> **YOUR TASK**
Using the Dataloader vs. GraphQL-Batch guide below, say yes or no for whether each statement agrees with it, quoting the deciding words: 1. GraphQL::Dataloader can be used outside GraphQL. 2. GraphQL-Batch relies on Promises from promise.rb. 3. Ruby has supported Fibers since version 1.9.

--- start of PASSAGE TO READ ---

Back to Graphql Ruby

Dataloader vs. GraphQL-Batch

guides/dataloader/adopting.md

2.6.14.1 KB
Original Source

{{ "GraphQL::Dataloader" | api_doc }} solves the same problem as GraphQL::Batch. There are a few major differences between the modules:

  • Concurrency Primitive: GraphQL-Batch uses Promises from promise.rb; GraphQL::Dataloader uses Ruby's Fiber API. These primitives dictate how batch loading code is written (see below for comparisons).
  • Maturity: Frankly, GraphQL-Batch is about as old as GraphQL-Ruby, and it's been in production at Shopify, GitHub, and others for many years. GraphQL::Dataloader is new, and although Ruby has supported Fibers since 1.9, they still aren't widely used.
  • Scope: It's not currently possible to use GraphQL::Dataloader outside GraphQL.

The incentive in writing GraphQL::Dataloader was to leverage Fiber's ability to transparently pause and resume work, which removes the need for Promises (and removes the resulting complexity in the code). Additionally, GraphQL::Dataloader should eventually support Ruby 3.0's Fiber.scheduler API, which runs I/O in the background by default.

Comparison: Fetching a single object

In this example, a single object is batch-loaded to satisfy a GraphQL field.

  • With GraphQL-Batch, you call a loader, which returns a Promise:

    ruby
    record_promise = Loaders::Record.load(1)
    

    Then, under the hood, GraphQL-Ruby manages the promise (using its lazy_resolve feature, upstreamed from GraphQL-Batch many years ago). GraphQL-Ruby will call .sync on it when no further execution is possible; promise.rb implements Promise#sync to execute the pending work.

  • With GraphQL::Dataloader, you get a source, then call .load on it, which may pause the current Fiber, but it returns the requested object.

    ruby
    dataloader.with(Sources::Record).load(1)
    

    Since the requested object is (eventually) returned from .load, Nothing else is required.

Comparison: Fetching objects in sequence (dependent)

In this example, one object is loaded, then another object is loaded based on the first one.

  • With GraphQL-Batch, .then { ... } is used to join dependent code blocks:

    ruby
    Loaders::Record.load(1).then do |record|
      Loaders::OtherRecord.load(record.other_record_id)
    end
    

    That call returns a Promise, which is stored by GraphQL-Ruby, and finally .synced.

  • With GraphQL-Dataloader, .load(...) returns the requested object (after a potential Fiber pause), so no other method calls are necessary:

    ruby
    record = dataloader.with(Sources::Record).load(1)
    dataloader.with(Sources::OtherRecord).load(record.other_record_id)
    

Comparison: Fetching objects concurrently (independent)

Sometimes, you need multiple independent records to perform a calculation. Each record is loaded, then they're combined in some bit of work.

--- end of PASSAGE TO READ ---
--- start of DATASET CONTENT ---

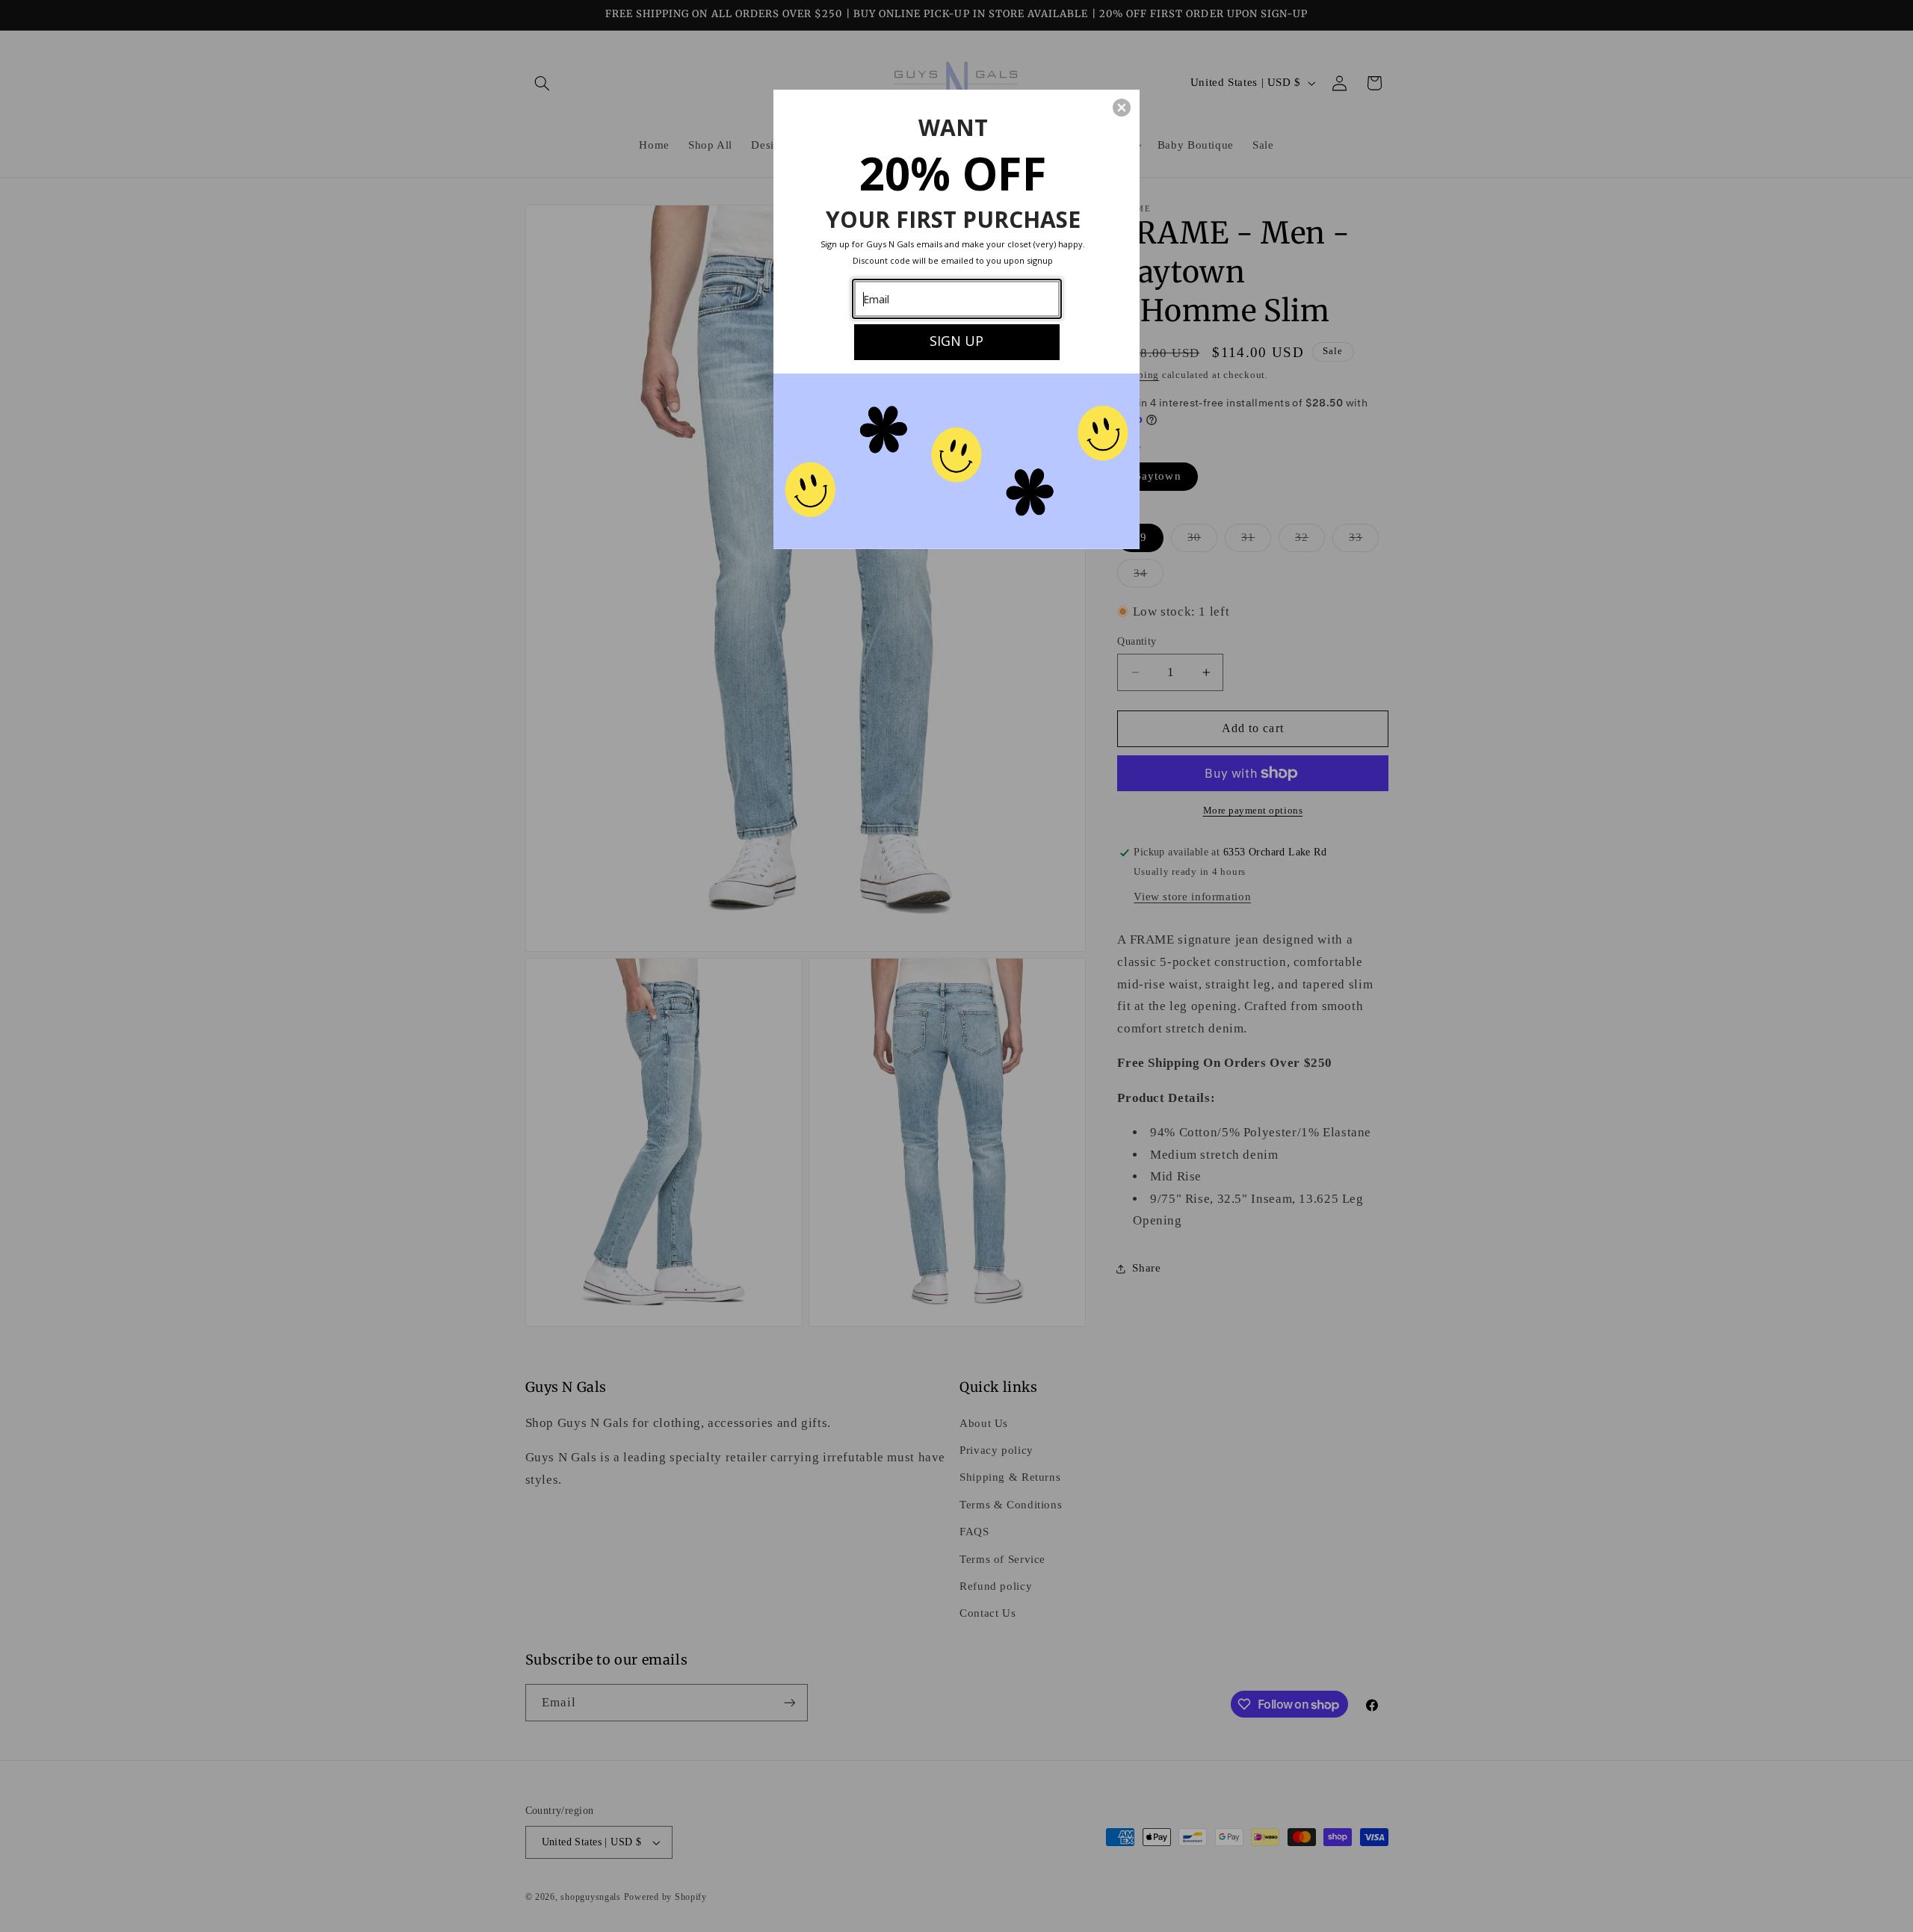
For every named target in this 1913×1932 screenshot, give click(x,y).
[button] (1122, 108)
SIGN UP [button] (956, 341)
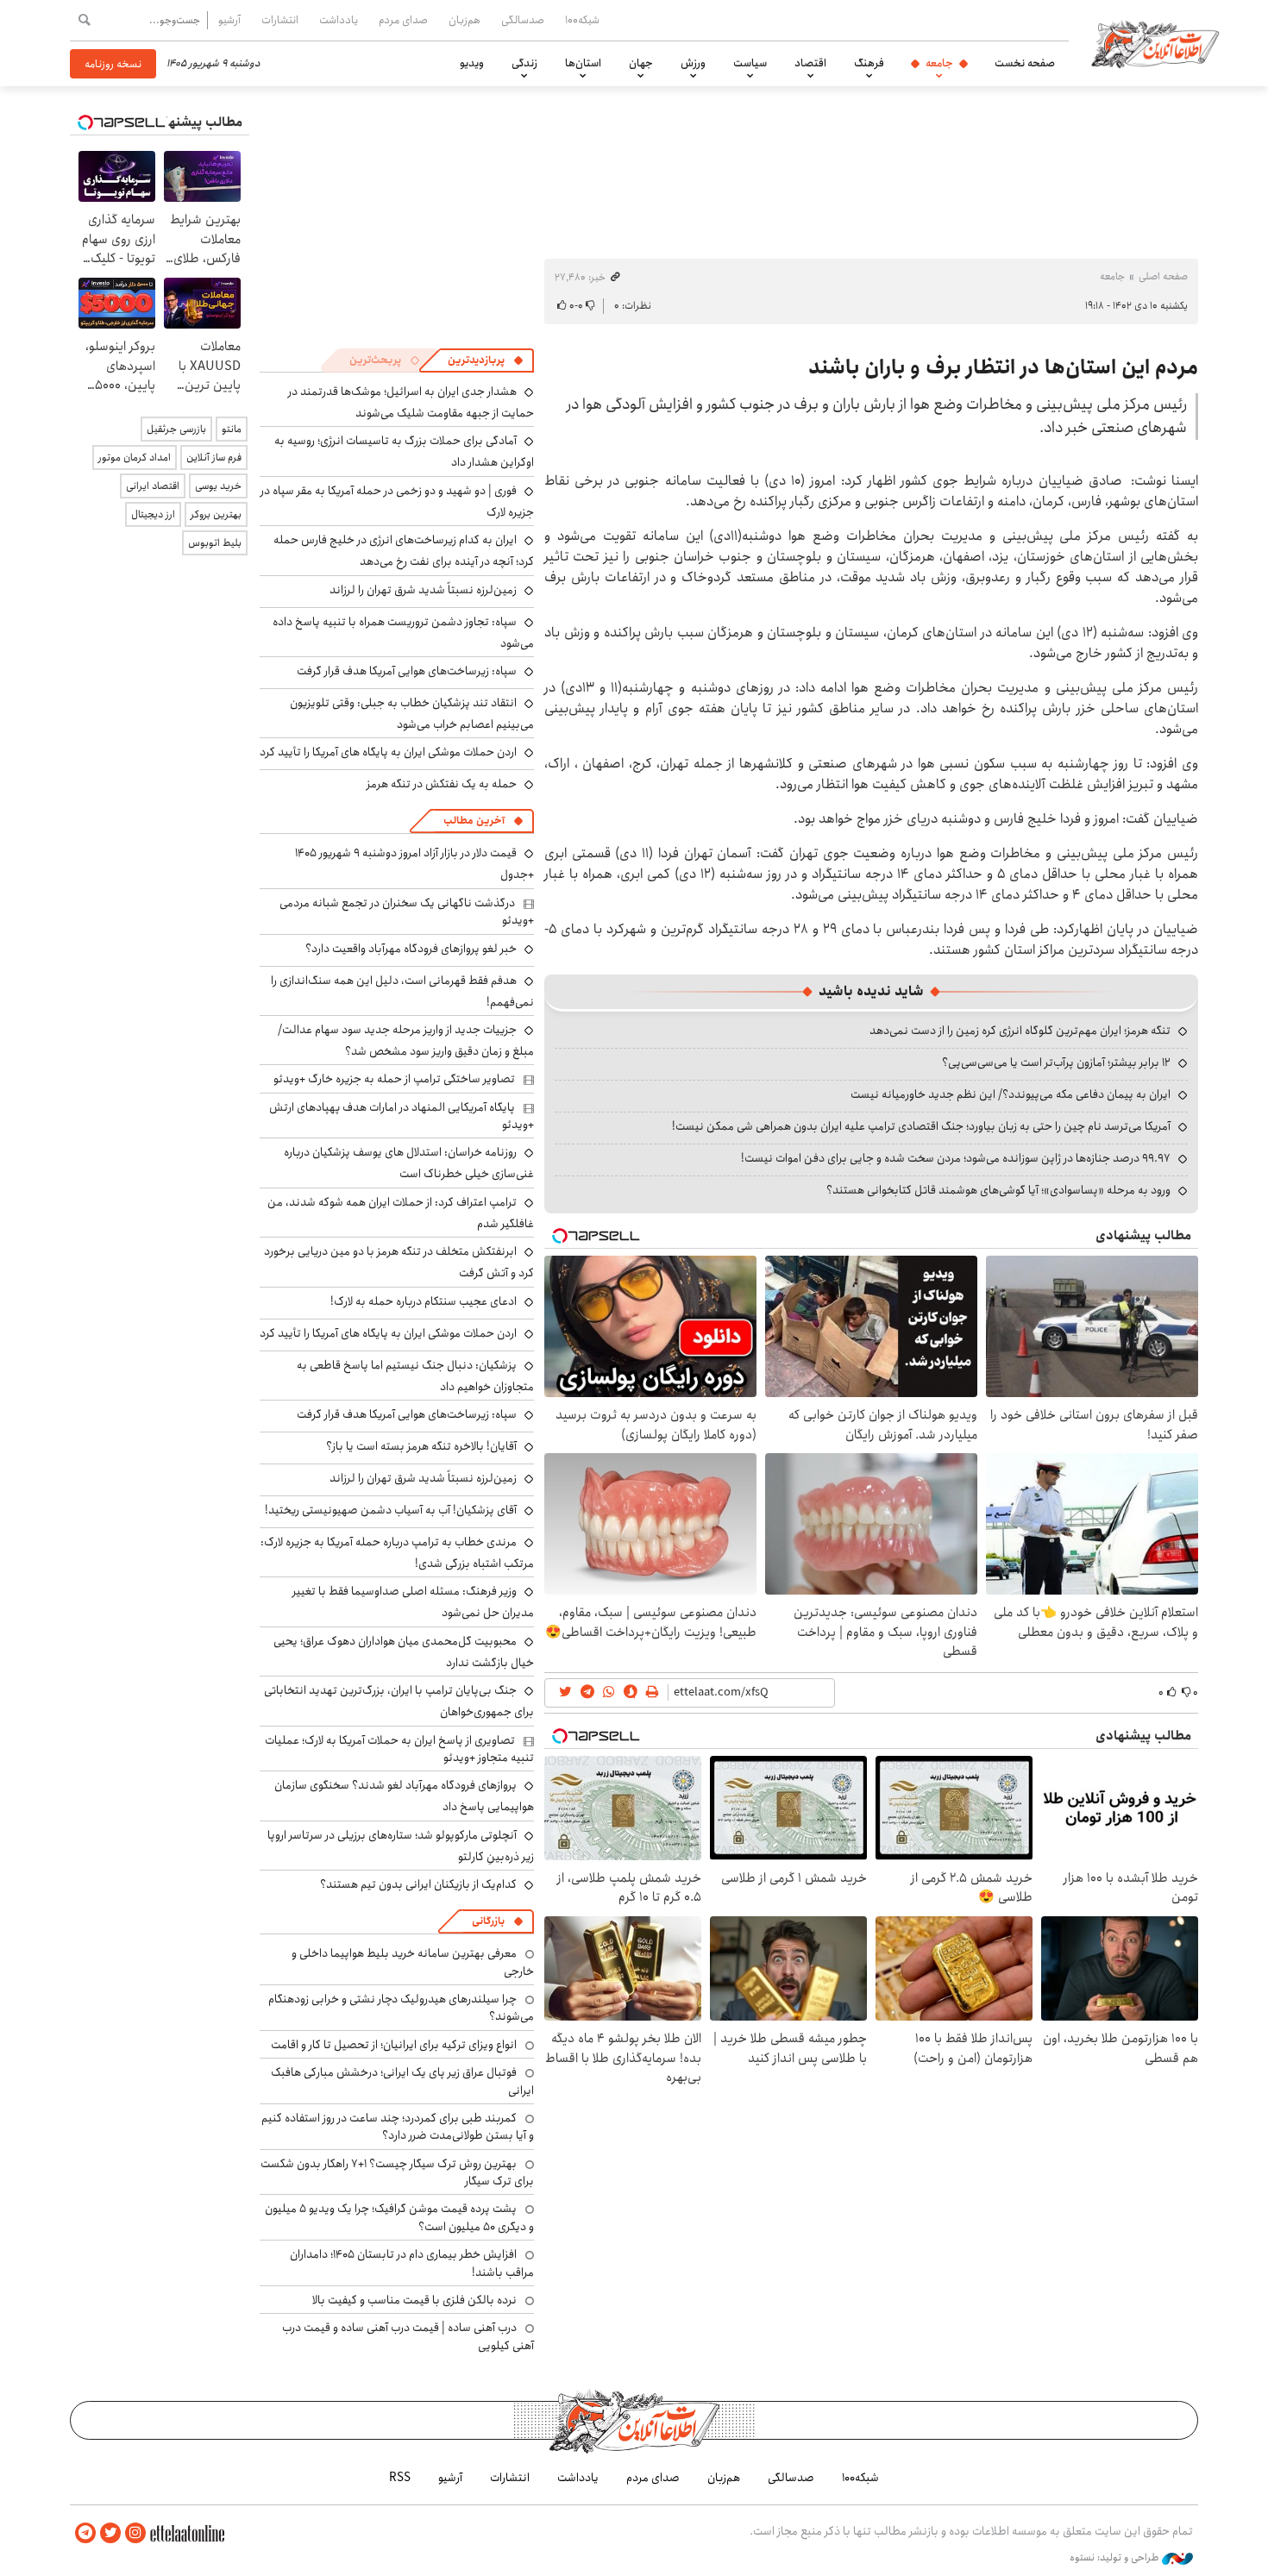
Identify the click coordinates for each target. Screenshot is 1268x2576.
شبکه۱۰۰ (582, 19)
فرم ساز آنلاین (214, 457)
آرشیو (229, 19)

--- end of DATASET CONTENT ---

> **EXERCISE ANSWER**
1. No: "It's not currently possible to use GraphQL::Dataloader outside GraphQL."
2. Yes: "GraphQL-Batch uses Promises from promise.rb"
3. Yes: "although Ruby has supported Fibers since 1.9"